--- Work item A ---
In the interview excerpt, what single reason does the actress give for agreeing to appear in the video?
--- Work item B ---
Quote the stretch of the interview excerpt from "The song and" through "that he bought.".
--- Work item C ---
According to the interview excerpt, why did the actress think Petty was going to have to drag her around the whole video?

--- Source extract ---
=-=-=

Billboard spoke with the actress about what it was like to shoot such a demanding role and her memory of working with Petty, including worrying that she would hurt him.

The song and the video still stand up today. I’m sure you didn’t say yes to many music videos. What was it you liked about such a creepy script?

I did it for one reason — I did it because of Tom Petty. There are certain artists that you go through life and they either entertain and help you get through a period of your life, or they have a significant influence on the message that they brought during that time. I’ve often heard people speak — and it’s so true because it’s true in my own life — that Tom Petty helped so many of us get through so many difficult times in our lives, again, whether it’s the memory of the song or the entertainment it brought or just the message that he bought.

And that video, when he called — I don’t know who he went through, an agent, whatever — ‘Tom asked me!’ I didn’t know Tom Petty. I didn’t know him back then, before that video, so I was just blown away, and thought, ‘Okay, I’ve been asked to do videos, I have not done one.’I think I did one with Don Was. I don’t know when that was, but when he called, I went, ‘Yeah!’ I didn’t care what it was about [Laughs]. Then I heard the music, and I was so in love with the song. I had no clue on the day I actually went to film this — I mean, I had a previous wardrobe in the wedding dress, but I remember that’s all I really wore, so I didn’t really know where this was going. And, of course, I had heard a version of the story he was going to tell but I truly didn’t care. I really didn’t.

Now, I remember too. This is silly. This director was a rough guy [Laughs]. I just remember him very of gruff. I don’t know where he was from, but I do remember he had a gruff voice and a very stern one, and he wanted kind of like his way or the highway. I know that, as we were filming, Tom I found to be always incredibly sensitive and sort of a backseat guy, no matter how brilliant the message was. He was just very humble, beautifully shy. I’m not the most outgoing human being in the world —I thought, ‘I’m shy; he’s shy.’ We hardly said three words to each other in the beginning, but as the story unfolded, and this director kept saying, ‘Look, you have got to be dead weight in this,’ I remember I was very conscious of my costar and the people I deal with. Dead weight! This guy [Petty], he was taller than me and everything, but I thought, ‘God, he’s going to drag me around this whole video [Laughs].’

He dances with you and dips you and your feet are off the ground. He puts lipstick on you and you’re playing dead. Were there parts that you laughed?

We laughed so hard. I said, ‘Okay I’m going to go for this’ because the director kept saying, ‘You have to play dead. Completely, all your weight. Everything.’ And it worked [Laughs]. But when I slide down the side of him, I just honestly couldn’t keep it together sometimes.So near the end too, it was very eerie, but it was the fun part.

=-=-=

--- Supplied information ---
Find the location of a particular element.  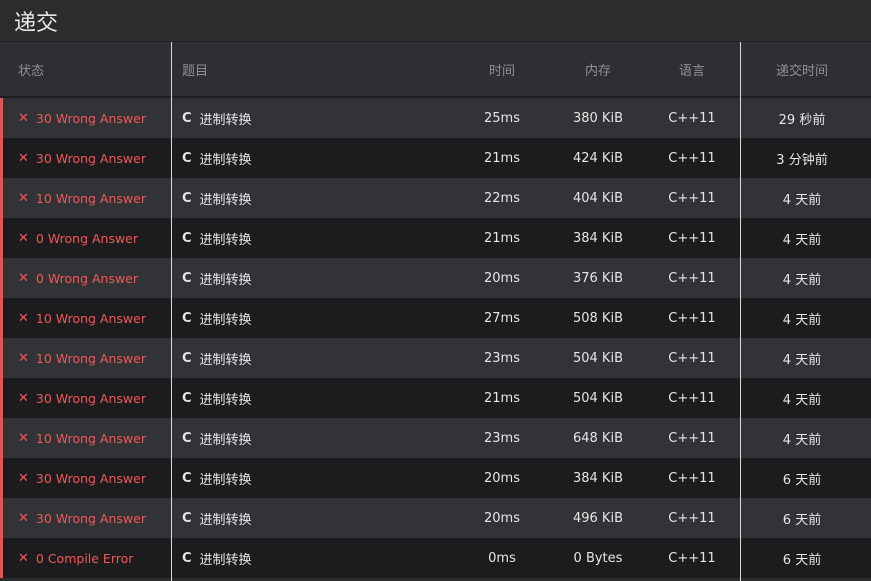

=-=-=

--- Written answer A ---
She did it because of Tom Petty.

--- Written answer B ---
The song and the video still stand up today. I’m sure you didn’t say yes to many music videos. What was it you liked about such a creepy script?

I did it for one reason — I did it because of Tom Petty. There are certain artists that you go through life and they either entertain and help you get through a period of your life, or they have a significant influence on the message that they brought during that time. I’ve often heard people speak — and it’s so true because it’s true in my own life — that Tom Petty helped so many of us get through so many difficult times in our lives, again, whether it’s the memory of the song or the entertainment it brought or just the message that he bought.

--- Written answer C ---
The director kept insisting that she had to be dead weight and play dead completely, with all her weight. She was conscious of her costar, so she expected Petty would end up hauling her through the video.